Special X was a Commercial-Free channel on XM Satellite Radio that played Novelty music with a "weirdness" theme. the Special X channel was on Channel 30 on XM Radio and on Channel 848 on DirecTV. In its early days, the channel was hosted by a character named Generalissimo Stacio Ortega, a creation of station programmer Lou Brutus. Some of its featured content included "Parrot Training Records," "Wax My Woody" (surf music), "Polka Party," "Wabbit Trax" (cartoon music), along with syndicated content such as Dr. Demento. During certain holidays such as St. Patrick's Day and Halloween, Special X would change its programming to feature related music. On Dr. Martin Luther King, Jr. Day, they broadcast all historical recordings and testimonials, including three original ones from XM programmers Russ Davis (Audio Visions and Beyond Jazz), BK Kirkland (The Groove), and Bill Wax (Bluesville).

The channel would temporarily change its name to "Special XMas" during the Christmas season and play nonstop offbeat holiday music and programming, from songs like "Grandma Got Run Over By a Reindeer" to shorts like "A Very (Charlton) Heston Christmas".

In January 2004 at the Consumer Electronics Show (CES), XM announced that several channels would be eliminated to make way for new programming including Special X, which would end programming on February 1. During the final few weeks of broadcast, station host Generalissimo Stacio Ortega was featured in vignettes that satired the decision to discontinue the station by the "figureheads" and made reference to the message board campaigns that fans were raising to convince XM not to eliminate Special X.

On the final night of air, a six-hour special was played featuring a compilation of the best of programming from Special X. In-between songs, The Generalissimo would update listeners on the war involving his final stand against the "enemy" who was trying to yank him from the air. The "enemy" made their way into the bunker and Generalissimo was finally killed in Tony Montana fashion, only to wake up and realizing it was all a dream (now parodying The Wizard of Oz.) The final segment involved the Generalissimo promising that the "army of weirdness" would rise again. Following the conclusion, Special X left the air and was replaced with The Blend on XM 25. Program Director Lou Brutus would go on to program for Fungus on XM 53, one of the new stations announced at CES.

Following the demise of Special X, some of its featured content was moved to other channels. "Wax My Woody" was moved to 60s on 6 while Dr. Demento was moved to Deep Tracks. "Special XMas" continued to appear annually in the XM lineup during the Christmas season as it had when Special X was broadcast.

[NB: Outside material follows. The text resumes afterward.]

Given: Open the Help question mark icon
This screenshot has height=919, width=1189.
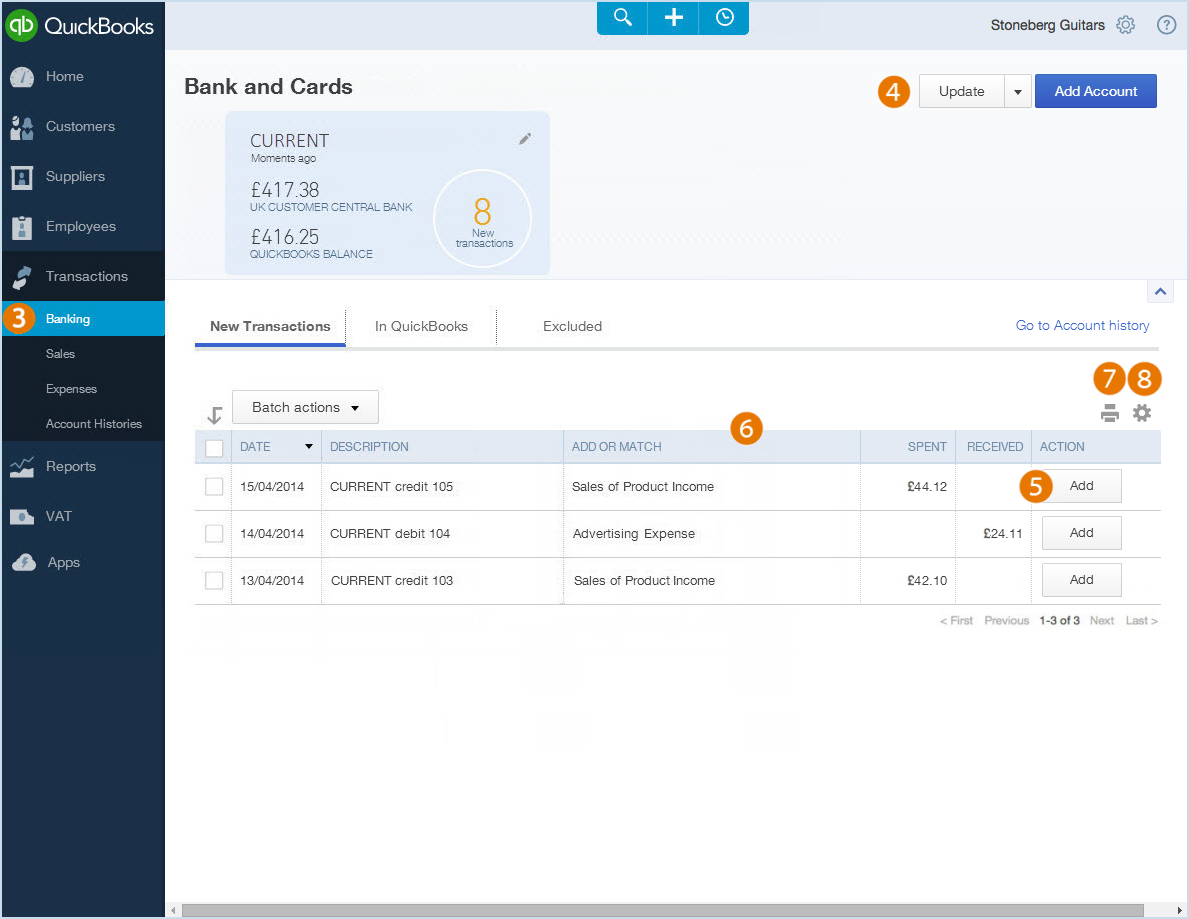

Later that year, Special X would return as an online-exclusive channel to XM's new online streaming service. However, the channel lacked the hosts and special programming that it had on satellite and only aired music and programming on auto-pilot. On April 17, 2006, Special X moved from XMRO 30 to XMRO 154 in order to make room for XM Hitlist. It continued to be heard on XMRO 154 and on DirecTV channel 848.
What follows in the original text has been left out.